[Source records]

##########

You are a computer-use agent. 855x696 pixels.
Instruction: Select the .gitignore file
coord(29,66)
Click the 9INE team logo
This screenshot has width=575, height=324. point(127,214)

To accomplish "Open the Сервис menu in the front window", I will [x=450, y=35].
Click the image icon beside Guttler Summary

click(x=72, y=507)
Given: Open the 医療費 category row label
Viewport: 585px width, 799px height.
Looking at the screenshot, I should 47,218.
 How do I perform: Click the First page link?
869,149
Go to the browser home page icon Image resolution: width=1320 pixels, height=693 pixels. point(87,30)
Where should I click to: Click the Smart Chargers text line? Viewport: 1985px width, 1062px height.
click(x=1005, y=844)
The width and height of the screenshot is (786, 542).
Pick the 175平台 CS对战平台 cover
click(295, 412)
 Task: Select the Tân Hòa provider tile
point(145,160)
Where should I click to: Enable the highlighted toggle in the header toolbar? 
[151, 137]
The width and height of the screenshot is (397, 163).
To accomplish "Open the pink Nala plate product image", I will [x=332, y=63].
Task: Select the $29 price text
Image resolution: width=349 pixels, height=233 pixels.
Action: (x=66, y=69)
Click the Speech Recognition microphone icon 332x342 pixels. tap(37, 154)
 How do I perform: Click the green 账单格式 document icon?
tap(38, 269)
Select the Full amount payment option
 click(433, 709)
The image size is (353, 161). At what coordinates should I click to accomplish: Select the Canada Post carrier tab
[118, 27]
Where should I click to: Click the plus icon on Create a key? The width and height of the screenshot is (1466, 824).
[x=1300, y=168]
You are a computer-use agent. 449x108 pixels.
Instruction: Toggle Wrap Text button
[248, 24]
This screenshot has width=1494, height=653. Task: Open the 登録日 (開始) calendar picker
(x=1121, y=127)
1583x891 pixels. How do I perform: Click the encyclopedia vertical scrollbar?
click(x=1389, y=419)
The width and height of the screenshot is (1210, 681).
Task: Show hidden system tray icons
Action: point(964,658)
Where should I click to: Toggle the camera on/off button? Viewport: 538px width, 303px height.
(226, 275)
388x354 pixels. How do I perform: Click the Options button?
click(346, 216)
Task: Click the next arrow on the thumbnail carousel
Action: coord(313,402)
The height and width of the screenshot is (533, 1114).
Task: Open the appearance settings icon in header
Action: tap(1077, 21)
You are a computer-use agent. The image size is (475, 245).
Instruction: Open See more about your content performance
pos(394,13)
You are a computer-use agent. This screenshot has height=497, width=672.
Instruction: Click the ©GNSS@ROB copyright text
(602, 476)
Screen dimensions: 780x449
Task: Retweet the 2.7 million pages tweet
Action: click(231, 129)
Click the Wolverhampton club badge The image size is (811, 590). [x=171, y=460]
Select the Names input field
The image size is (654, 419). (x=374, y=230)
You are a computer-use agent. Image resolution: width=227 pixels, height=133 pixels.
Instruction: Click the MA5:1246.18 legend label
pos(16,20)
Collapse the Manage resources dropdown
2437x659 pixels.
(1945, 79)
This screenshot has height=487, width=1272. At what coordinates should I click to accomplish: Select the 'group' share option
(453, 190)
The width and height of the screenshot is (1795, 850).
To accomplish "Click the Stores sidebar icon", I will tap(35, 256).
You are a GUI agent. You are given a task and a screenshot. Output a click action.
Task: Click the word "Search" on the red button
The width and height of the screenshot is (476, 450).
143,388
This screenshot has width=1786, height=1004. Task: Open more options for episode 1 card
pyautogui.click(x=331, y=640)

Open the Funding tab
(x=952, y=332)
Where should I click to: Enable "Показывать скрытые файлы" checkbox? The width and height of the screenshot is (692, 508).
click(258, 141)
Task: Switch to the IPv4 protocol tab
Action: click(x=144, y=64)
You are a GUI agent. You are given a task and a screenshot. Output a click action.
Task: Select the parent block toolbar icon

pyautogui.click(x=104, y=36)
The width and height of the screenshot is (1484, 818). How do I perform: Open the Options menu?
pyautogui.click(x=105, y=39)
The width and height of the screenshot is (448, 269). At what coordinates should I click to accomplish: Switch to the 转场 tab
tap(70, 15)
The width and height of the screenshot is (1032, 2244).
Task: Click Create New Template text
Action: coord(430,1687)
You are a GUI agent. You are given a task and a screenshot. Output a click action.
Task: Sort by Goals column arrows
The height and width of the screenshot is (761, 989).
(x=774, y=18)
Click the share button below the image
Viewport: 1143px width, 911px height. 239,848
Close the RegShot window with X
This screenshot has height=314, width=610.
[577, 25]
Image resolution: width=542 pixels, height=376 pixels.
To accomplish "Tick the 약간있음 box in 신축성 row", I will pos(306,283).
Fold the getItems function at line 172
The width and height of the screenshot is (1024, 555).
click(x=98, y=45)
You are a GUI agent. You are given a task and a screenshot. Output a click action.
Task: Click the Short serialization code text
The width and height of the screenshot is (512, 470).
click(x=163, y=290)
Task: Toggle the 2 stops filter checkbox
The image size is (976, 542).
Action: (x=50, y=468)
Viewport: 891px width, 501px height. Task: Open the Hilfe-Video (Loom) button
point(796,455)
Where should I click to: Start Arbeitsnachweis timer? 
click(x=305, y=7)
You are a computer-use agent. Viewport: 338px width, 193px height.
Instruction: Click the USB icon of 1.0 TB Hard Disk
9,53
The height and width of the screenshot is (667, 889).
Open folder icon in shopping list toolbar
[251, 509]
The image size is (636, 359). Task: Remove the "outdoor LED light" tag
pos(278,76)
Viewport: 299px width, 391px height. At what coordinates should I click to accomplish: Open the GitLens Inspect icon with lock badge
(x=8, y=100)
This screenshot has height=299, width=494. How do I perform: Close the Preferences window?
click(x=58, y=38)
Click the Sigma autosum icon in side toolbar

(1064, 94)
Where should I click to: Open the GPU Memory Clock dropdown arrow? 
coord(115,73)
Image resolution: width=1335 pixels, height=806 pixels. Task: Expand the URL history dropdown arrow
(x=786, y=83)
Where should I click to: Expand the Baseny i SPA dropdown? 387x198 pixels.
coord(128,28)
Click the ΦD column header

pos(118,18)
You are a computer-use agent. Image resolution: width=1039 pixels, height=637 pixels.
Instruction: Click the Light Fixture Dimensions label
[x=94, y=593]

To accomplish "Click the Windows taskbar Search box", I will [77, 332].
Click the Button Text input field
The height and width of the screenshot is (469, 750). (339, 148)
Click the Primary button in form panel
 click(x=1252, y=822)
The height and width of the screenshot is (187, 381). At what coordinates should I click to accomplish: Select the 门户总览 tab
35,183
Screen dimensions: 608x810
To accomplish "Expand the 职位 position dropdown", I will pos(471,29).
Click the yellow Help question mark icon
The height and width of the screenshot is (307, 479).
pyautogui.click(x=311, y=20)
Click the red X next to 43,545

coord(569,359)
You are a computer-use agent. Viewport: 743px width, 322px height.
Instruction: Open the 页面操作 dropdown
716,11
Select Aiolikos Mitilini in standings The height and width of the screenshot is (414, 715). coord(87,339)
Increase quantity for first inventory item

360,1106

##########

Task brief
The entries above should be set down again exactly as they appear.

Result of this task
You are a computer-use agent. 855x696 pixels.
Instruction: Select the .gitignore file
coord(29,66)
Click the 9INE team logo
This screenshot has width=575, height=324. point(127,214)

To accomplish "Open the Сервис menu in the front window", I will [x=450, y=35].
Click the image icon beside Guttler Summary

click(x=72, y=507)
Given: Open the 医療費 category row label
Viewport: 585px width, 799px height.
Looking at the screenshot, I should 47,218.
 How do I perform: Click the First page link?
869,149
Go to the browser home page icon Image resolution: width=1320 pixels, height=693 pixels. point(87,30)
Where should I click to: Click the Smart Chargers text line? Viewport: 1985px width, 1062px height.
click(x=1005, y=844)
The width and height of the screenshot is (786, 542).
Pick the 175平台 CS对战平台 cover
click(295, 412)
 Task: Select the Tân Hòa provider tile
point(145,160)
Where should I click to: Enable the highlighted toggle in the header toolbar? 
[151, 137]
The width and height of the screenshot is (397, 163).
To accomplish "Open the pink Nala plate product image", I will [x=332, y=63].
Task: Select the $29 price text
Image resolution: width=349 pixels, height=233 pixels.
Action: (x=66, y=69)
Click the Speech Recognition microphone icon 332x342 pixels. tap(37, 154)
 How do I perform: Click the green 账单格式 document icon?
tap(38, 269)
Select the Full amount payment option
 click(433, 709)
The image size is (353, 161). At what coordinates should I click to accomplish: Select the Canada Post carrier tab
[118, 27]
Where should I click to: Click the plus icon on Create a key? The width and height of the screenshot is (1466, 824).
[x=1300, y=168]
You are a computer-use agent. 449x108 pixels.
Instruction: Toggle Wrap Text button
[248, 24]
This screenshot has width=1494, height=653. Task: Open the 登録日 (開始) calendar picker
(x=1121, y=127)
1583x891 pixels. How do I perform: Click the encyclopedia vertical scrollbar?
click(x=1389, y=419)
The width and height of the screenshot is (1210, 681).
Task: Show hidden system tray icons
Action: point(964,658)
Where should I click to: Toggle the camera on/off button? Viewport: 538px width, 303px height.
(226, 275)
388x354 pixels. How do I perform: Click the Options button?
click(346, 216)
Task: Click the next arrow on the thumbnail carousel
Action: coord(313,402)
The height and width of the screenshot is (533, 1114).
Task: Open the appearance settings icon in header
Action: tap(1077, 21)
You are a computer-use agent. The image size is (475, 245).
Instruction: Open See more about your content performance
pos(394,13)
You are a computer-use agent. This screenshot has height=497, width=672.
Instruction: Click the ©GNSS@ROB copyright text
(602, 476)
Screen dimensions: 780x449
Task: Retweet the 2.7 million pages tweet
Action: click(231, 129)
Click the Wolverhampton club badge The image size is (811, 590). [x=171, y=460]
Select the Names input field
The image size is (654, 419). (x=374, y=230)
You are a computer-use agent. Image resolution: width=227 pixels, height=133 pixels.
Instruction: Click the MA5:1246.18 legend label
pos(16,20)
Collapse the Manage resources dropdown
2437x659 pixels.
(1945, 79)
This screenshot has height=487, width=1272. At what coordinates should I click to accomplish: Select the 'group' share option
(453, 190)
The width and height of the screenshot is (1795, 850).
To accomplish "Click the Stores sidebar icon", I will tap(35, 256).
You are a GUI agent. You are given a task and a screenshot. Output a click action.
Task: Click the word "Search" on the red button
The width and height of the screenshot is (476, 450).
143,388
This screenshot has width=1786, height=1004. Task: Open more options for episode 1 card
pyautogui.click(x=331, y=640)

Open the Funding tab
(x=952, y=332)
Where should I click to: Enable "Показывать скрытые файлы" checkbox? The width and height of the screenshot is (692, 508).
click(258, 141)
Task: Switch to the IPv4 protocol tab
Action: click(x=144, y=64)
You are a GUI agent. You are given a task and a screenshot. Output a click action.
Task: Select the parent block toolbar icon

pyautogui.click(x=104, y=36)
The width and height of the screenshot is (1484, 818). How do I perform: Open the Options menu?
pyautogui.click(x=105, y=39)
The width and height of the screenshot is (448, 269). At what coordinates should I click to accomplish: Switch to the 转场 tab
tap(70, 15)
The width and height of the screenshot is (1032, 2244).
Task: Click Create New Template text
Action: coord(430,1687)
You are a GUI agent. You are given a task and a screenshot. Output a click action.
Task: Sort by Goals column arrows
The height and width of the screenshot is (761, 989).
(x=774, y=18)
Click the share button below the image
Viewport: 1143px width, 911px height. 239,848
Close the RegShot window with X
This screenshot has height=314, width=610.
[577, 25]
Image resolution: width=542 pixels, height=376 pixels.
To accomplish "Tick the 약간있음 box in 신축성 row", I will pos(306,283).
Fold the getItems function at line 172
The width and height of the screenshot is (1024, 555).
click(x=98, y=45)
You are a GUI agent. You are given a task and a screenshot. Output a click action.
Task: Click the Short serialization code text
The width and height of the screenshot is (512, 470).
click(x=163, y=290)
Task: Toggle the 2 stops filter checkbox
The image size is (976, 542).
Action: (x=50, y=468)
Viewport: 891px width, 501px height. Task: Open the Hilfe-Video (Loom) button
point(796,455)
Where should I click to: Start Arbeitsnachweis timer? 
click(x=305, y=7)
You are a computer-use agent. Viewport: 338px width, 193px height.
Instruction: Click the USB icon of 1.0 TB Hard Disk
9,53
The height and width of the screenshot is (667, 889).
Open folder icon in shopping list toolbar
[251, 509]
The image size is (636, 359). Task: Remove the "outdoor LED light" tag
pos(278,76)
Viewport: 299px width, 391px height. At what coordinates should I click to accomplish: Open the GitLens Inspect icon with lock badge
(x=8, y=100)
This screenshot has height=299, width=494. How do I perform: Close the Preferences window?
click(x=58, y=38)
Click the Sigma autosum icon in side toolbar

(1064, 94)
Where should I click to: Open the GPU Memory Clock dropdown arrow? 
coord(115,73)
Image resolution: width=1335 pixels, height=806 pixels. Task: Expand the URL history dropdown arrow
(x=786, y=83)
Where should I click to: Expand the Baseny i SPA dropdown? 387x198 pixels.
coord(128,28)
Click the ΦD column header

pos(118,18)
You are a computer-use agent. Image resolution: width=1039 pixels, height=637 pixels.
Instruction: Click the Light Fixture Dimensions label
[x=94, y=593]

To accomplish "Click the Windows taskbar Search box", I will [77, 332].
Click the Button Text input field
The height and width of the screenshot is (469, 750). (339, 148)
Click the Primary button in form panel
 click(x=1252, y=822)
The height and width of the screenshot is (187, 381). At what coordinates should I click to accomplish: Select the 门户总览 tab
35,183
Screen dimensions: 608x810
To accomplish "Expand the 职位 position dropdown", I will pos(471,29).
Click the yellow Help question mark icon
The height and width of the screenshot is (307, 479).
pyautogui.click(x=311, y=20)
Click the red X next to 43,545

coord(569,359)
You are a computer-use agent. Viewport: 743px width, 322px height.
Instruction: Open the 页面操作 dropdown
716,11
Select Aiolikos Mitilini in standings The height and width of the screenshot is (414, 715). coord(87,339)
Increase quantity for first inventory item

360,1106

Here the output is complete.